- Stored records:
-- Opening Marker --

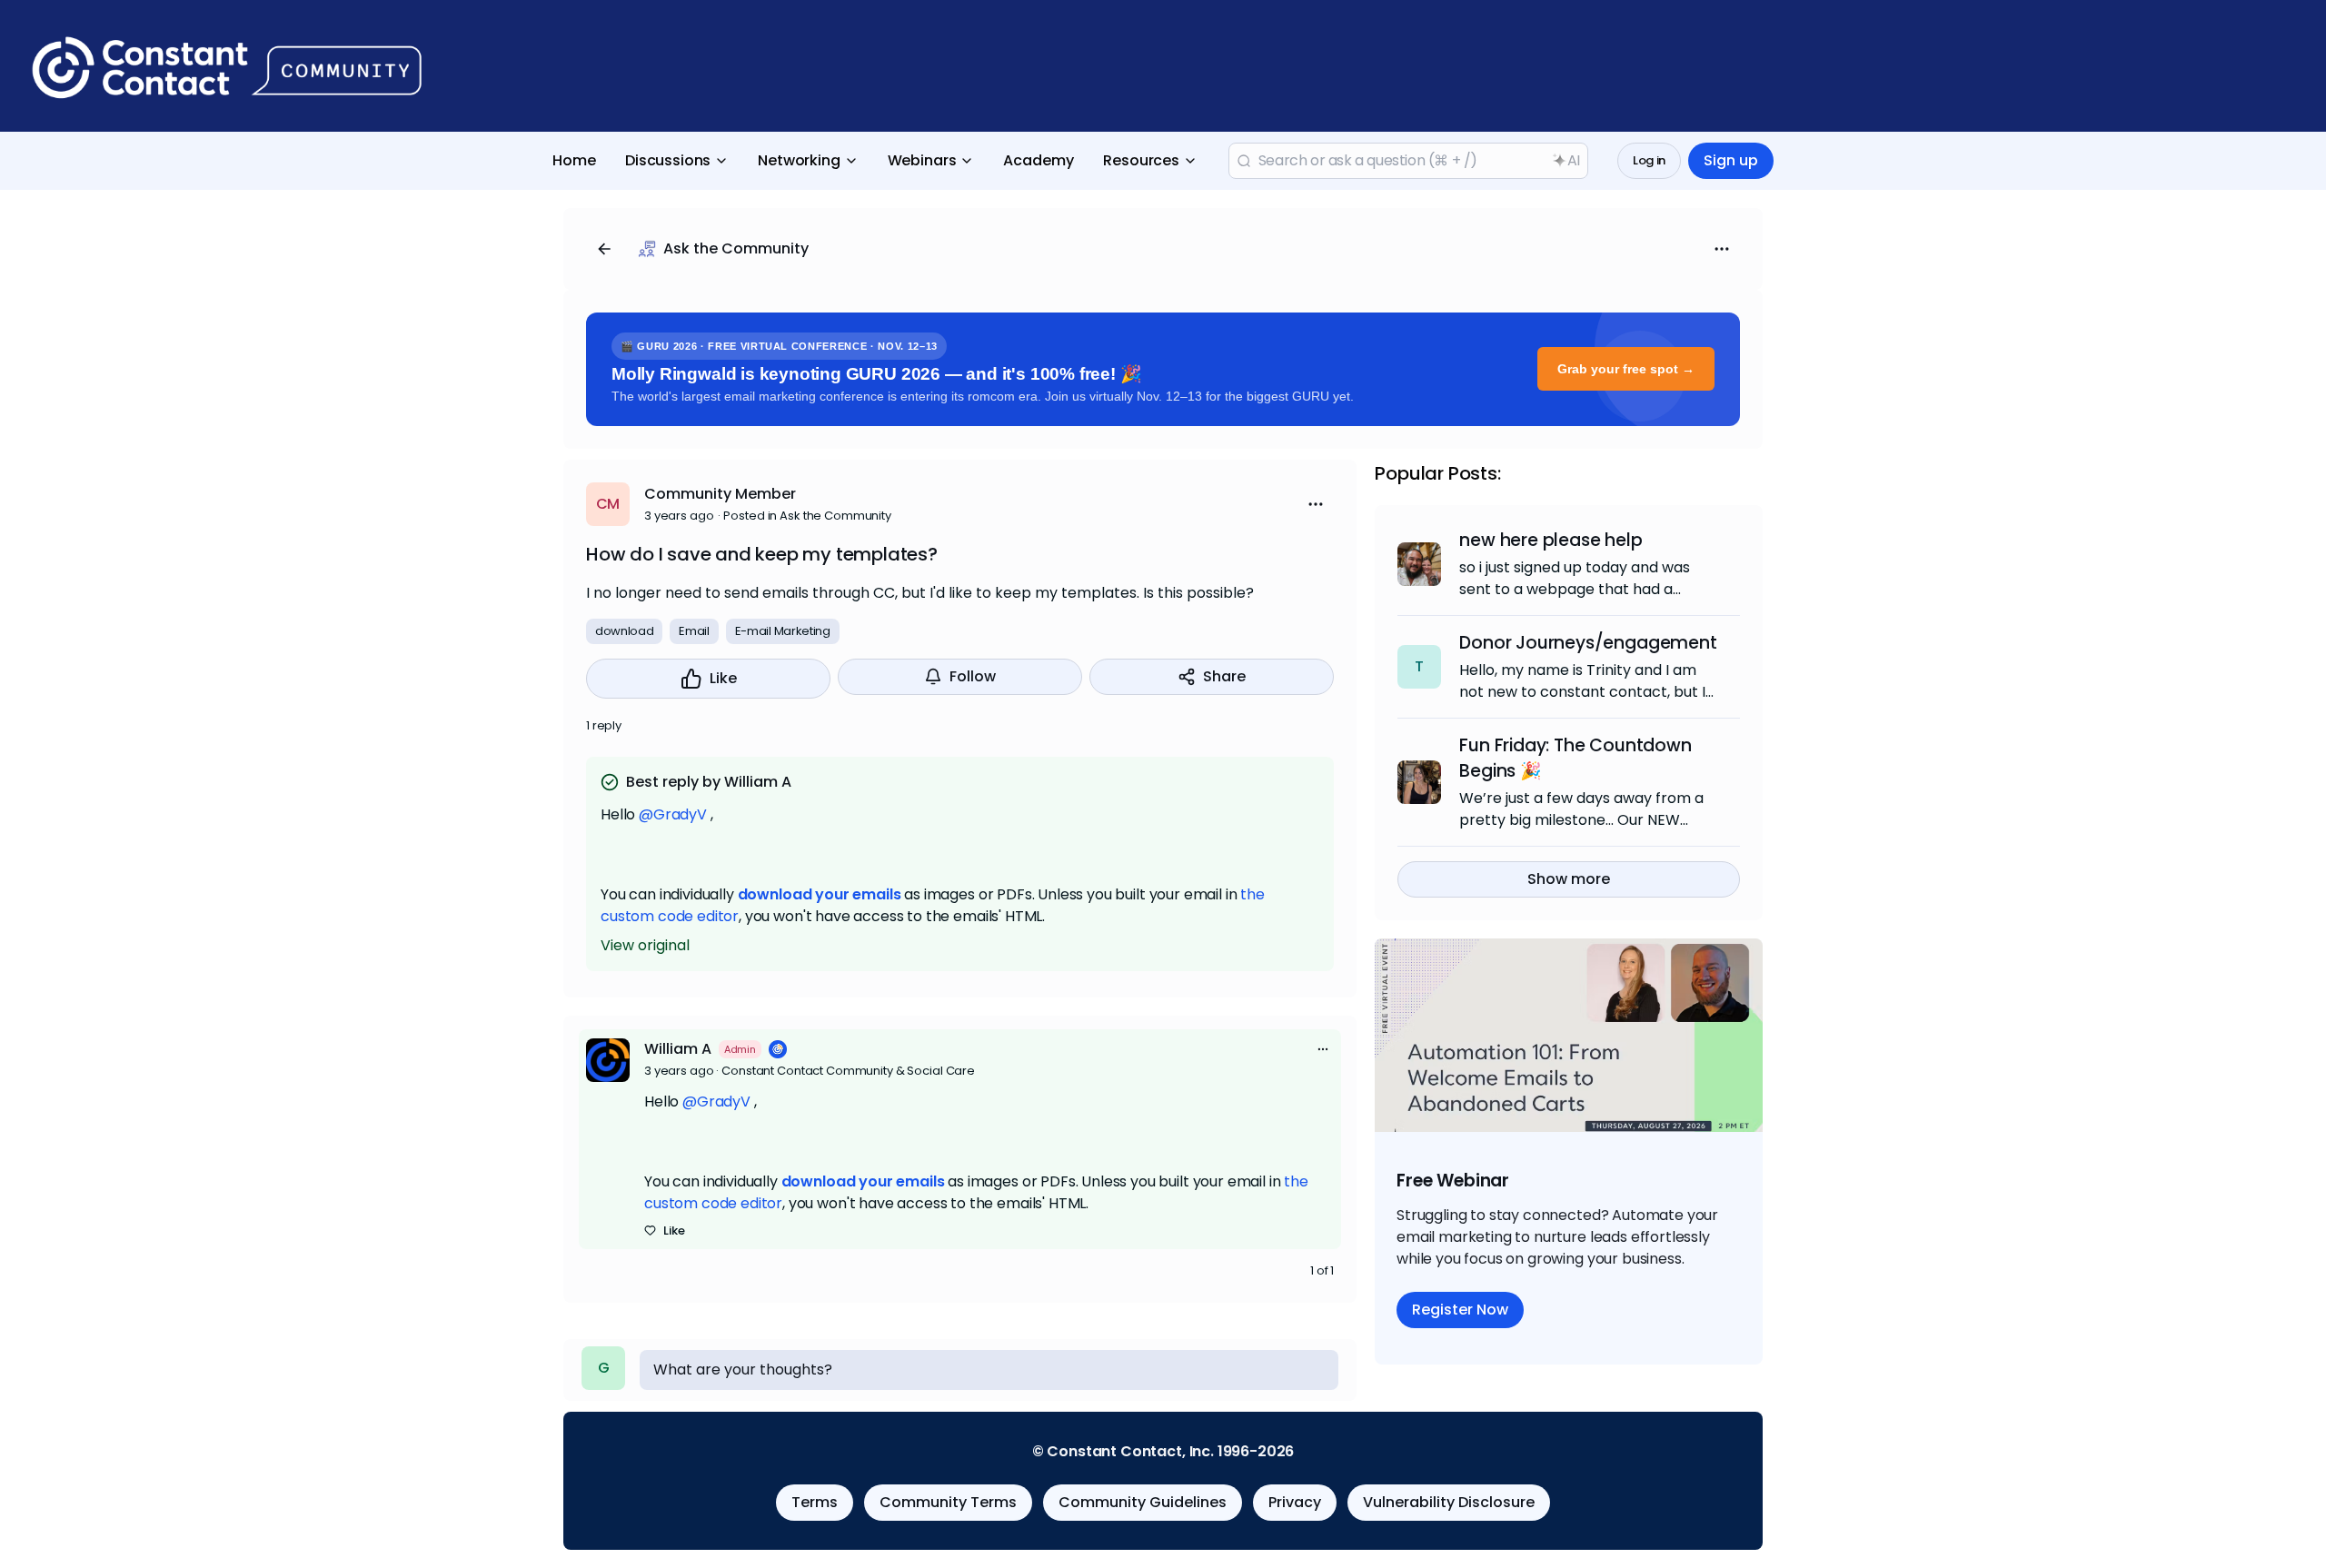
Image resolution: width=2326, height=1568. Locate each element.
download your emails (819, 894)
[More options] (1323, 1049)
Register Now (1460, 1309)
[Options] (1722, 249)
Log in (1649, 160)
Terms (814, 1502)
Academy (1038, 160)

-- Closing Marker --

Each line from the one holding "[More options] (1323, 1049)" to the end of the data above goes into the answer exactly as written, and no other line does.

[More options] (1323, 1049)
Register Now (1460, 1309)
[Options] (1722, 249)
Log in (1649, 160)
Terms (814, 1502)
Academy (1038, 160)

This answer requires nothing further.